Le plus rouquin des deux — un vrai chalumeau oxhydrique — demande :
— Où sont Bob et Ted ?
Je pige qu'il a reconnu le véhicule et qu'il s'inquiète de ses convoyeurs.
— Sur le carreau ! je soupire avec un haussement d'épaules. La salle de soins ?
— Au fond du couloir à gauche ! On revient tout de suite.
— Merci les gars.
J'entraîne Bérurier dans le local. Selon moi, les douches se trouvent côté prison. Donc, à droite. Dès que nous sommes hors de la vue des infirmiers j'oblique dans la direction opposée à celle qu'ils nous ont indiquée et je pousse une lourde.
Nous nous trouvons dans une espèce de burlingue où deux gars en blouse blanche matent des radios de l'estomac appliquées contre un cadran lumineux.
— Excusez, docteurs, — dis-je. Les douches, please.
Je désigne Béru.
— C'est pour mon copain ; faut qu'il en prenne une avant de se faire soigner, il est grouillant de vermine.
Les toubibs qui s'avançaient déjà ont un mouvement de recul.
— Vous ressortez, c'est la deuxième porte après celle-ci.
— Merci.
Je prends le chemin indiqué. Cette fois nous pénétrons dans un vaste local qui sent la buanderie. Une demi-douzaine de M.P. battent les brêmes en rigolant. Une bouteille de Bourbon est posée sur la table. A notre entrée ils cessent de se marrer. L'un d'eux, un sergent, nous apostrophe.
— Où allez-vous, les gars ?
— Aux douches ! dis-je. Le doc veut que mon copain en prenne une dare-dare car il a plus de poux qu'un asile de nuit.
Le sergent fronce ses narines délicates.
— Vous étiez dans quel coin ?
— On arrive de sa Sen Pa Bon où ça chauffe drôlement, les Viets attaquent à l'aveuglette, avec des sarbacanes blanches par lesquelles ils propulsent des bactéries.
— Des vrais démons ! fait le sergent. Mais on les rôtira tout de même, quitte à se les faire à l'Hydrogène.
Il ajoute :
— Les douches sont là !
Je remercie d'un hochement de tête et m'apprête à pousser la lourde indiquée lorsque cette dernière s'ouvre sur un nouveau M.P. très affairé.
— Sergent ! interpelle-t-il, il faudrait prévenir un toubib en vitesse, le prisonnier Curtis vient de se blesser dans sa douche.

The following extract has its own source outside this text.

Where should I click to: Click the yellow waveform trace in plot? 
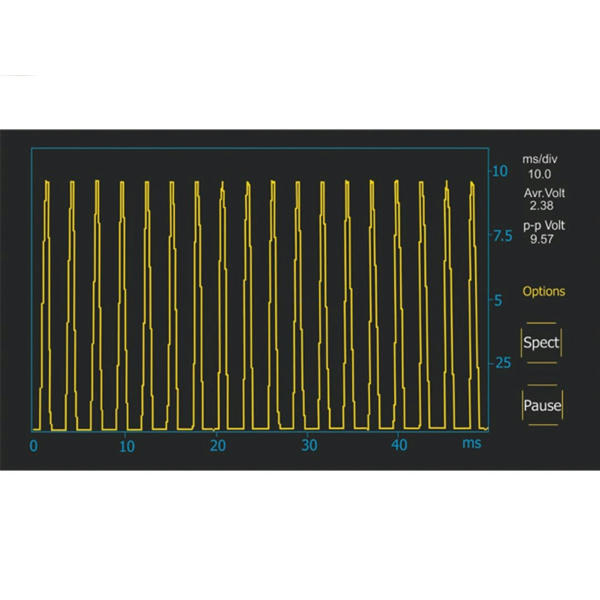tap(97, 300)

Pour le coup, je récupère. Avouez que, nonobstant mes affres, jusqu'à présent ça baigne dans l'huile, non ? Qu'est-ce qui nous sépare de Curt ? Un gros coup de bluff et de cran. Et qu'est-ce qui sépare Curt de la liberté ? Quelques malheureux impondérables, du genre dont Joffre sut si bien s'accommoder, le moment venu.